The package presumes that the GEE has been solved using the geeglm() function of the geepack.

  • For family = gaussian() only the quadratic rule is available calculated as the squared prediction error; lower values indicate a better predictive ability.

  • For family = binomial() and dichotomous outcome data the probabilities for the two categories are calculated from the Bernoulli probability mass function. For family = binomial() and binomial data the probabilities for each possible response are calculated from a beta-binomial distribution with variance set equal to the variance from the corresponding quasi-likelihood behind the GEE. Likewise for family = poisson() the probabilities for the number of events up to a particular maximum (set using the max_count argument) are calculated using the negative binomial distribution with variance set equal to the variance from the corresponding quasi-likelihood behind the GEE. For these families all three scoring rules are available, with higher values in each rule indicating better predictive ability.

Basic Use

We compare a linear and a nonlinear GEE for the dichotomized version of the serum bilirubin biomarker from the PBC dataset:

library("geepack")
library("cvGEE")
library("splines")
library("lattice")

pbc2$serBilirD <- as.numeric(pbc2$serBilir > 1.2)

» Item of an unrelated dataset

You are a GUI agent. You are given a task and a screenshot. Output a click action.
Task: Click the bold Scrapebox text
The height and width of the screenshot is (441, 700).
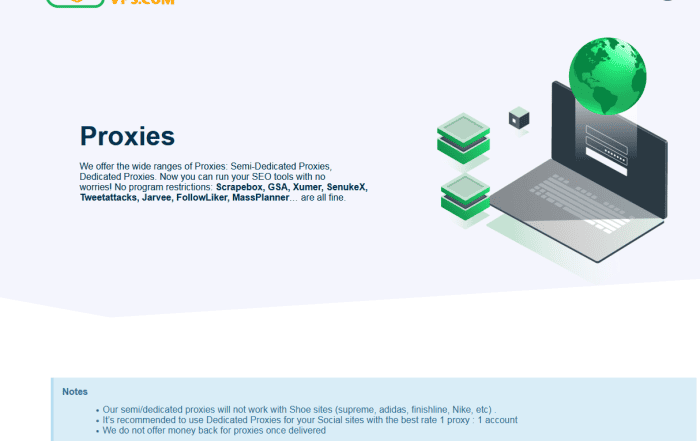239,187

gm1 <- geeglm(serBilirD ~ year * drug, 
              family = binomial(), data = pbc2, id = id, 
              corstr = "exchangeable")

gm2 <- geeglm(serBilirD ~ ns(year, 3, Boundary.knots = c(0, 10)) * drug, 
              family = binomial(), data = pbc2, id = id, 
              corstr = "exchangeable")

plot_data <- cv_gee(gm1, return_data = TRUE)
plot_data$linear <- plot_data$.score
plot_data$non_linear <- unlist(cv_gee(gm2))

xyplot(linear + non_linear ~ year | .rule, data = plot_data, 
       type = "smooth", auto.key = TRUE, layout = c(3, 1),
       scales = list(y = list(relation = "free")),
       xlab = "Follow-up time (years)", ylab = "Scoring Rules")

Installation

The development version of the package can be installed from GitHub using the devtools package:

devtools::install_github("drizopoulos/cvGEE")

and with vignettes

devtools::install_github("drizopoulos/cvGEE", build_vignettes = TRUE)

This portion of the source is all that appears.